Il décide néanmoins que la servitude de passage conventionnelle asservit également le terrain acquis par les demandeurs le 8 décembre 1988 de la commune de Raeren, parce que le passage sur cette parcelle serait un accessoire du droit créé par l'acte du 15 juin 1976, étranger à ce terrain.
Il s'ensuit que le jugement attaqué viole la force obligatoire du titre constitutif de la servitude conventionnelle instituée par l'acte du 15 juin 1976 (violation des articles 639 et 1134 du Code civil), permet qu'il soit fait usage de la servitude litigieuse de manière plus étendue qu'il n'était stipulé par le titre constitutif (violation des articles 686, 690, 691, 695 et 702 du Code civil) et méconnaît la notion de servitude accessoire (violation de l'article 696 du Code civil).
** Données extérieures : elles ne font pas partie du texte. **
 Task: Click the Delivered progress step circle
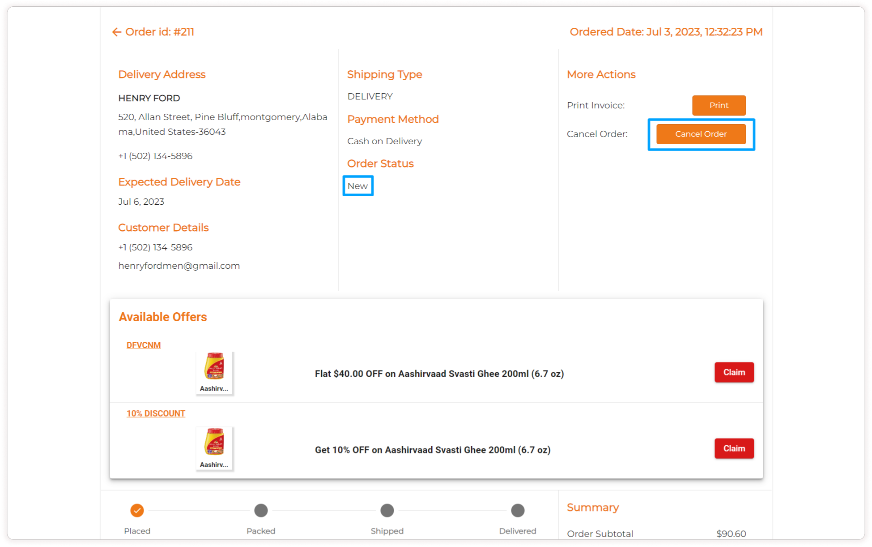[x=518, y=510]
IV. La décision de la Cour
Attendu qu'en vertu de l'article 702 du Code civil, celui qui a un droit de servitude ne peut en user que suivant son titre ;
Attendu qu'il ressort des constatations du jugement attaqué qu'en vertu d'un acte authentique du 15 juin 1976, une servitude de passage a été constituée sur les parcelles cadastrées section C, n° 8/A, 6/B et 8/B, appartenant actuellement aux demandeurs, au profit du fonds de la défenderesse afin de permettre l'accès à ce fonds depuis la rue d'Astenet et qu'à cette époque les parcelles précitées étaient séparées de cette rue par un terrain appartenant à la commune de Raeren, lequel fut acquis le 8 décembre 1988 par les demandeurs ;
Attendu qu'il ne ressort de ces constatations ni que le fonds dominant serait enclavé ni que le fonds appartenant précédemment à la commune de Raeren serait grevé d'une servitude de passage ;
Attendu qu'en décidant, sur la base des articles 696 et 701 du Code civil, que les demandeurs sont tenus de laisser s'exercer la servitude conventionnelle de passage également sur le terrain acquis par eux le 8 décembre 1988, le jugement attaqué ne justifie pas légalement sa décision ;
Que le moyen est fondé ;
PAR CES MOTIFS,
LA COUR
Casse le jugement attaqué en tant qu'il statue sur la recevabilité de l'appel, sur la demande principale et sur les dépens ;
Ordonne que mention du présent arrêt sera faite en marge du jugement partiellement cassé ;
Réserve les dépens pour qu'il soit statué sur ceux-ci par le juge du fond ;
Renvoie la cause, ainsi limitée, devant le tribunal de première instance de Verviers, siégeant en degré d'appel.
Ainsi jugé par la Cour de cassation, première chambre, à Bruxelles, où siégeaient le président de section Claude Parmentier, les conseillers Philippe Echement, Christian Storck, Didier Batselé et Sylviane Velu, et prononcé en audience publique du vingt et un novembre deux mille deux par le président de section Claude Parmentier, en présence de l'avocat général André Henkes, avec l'assistance du greffier Marie-Jeanne Massart.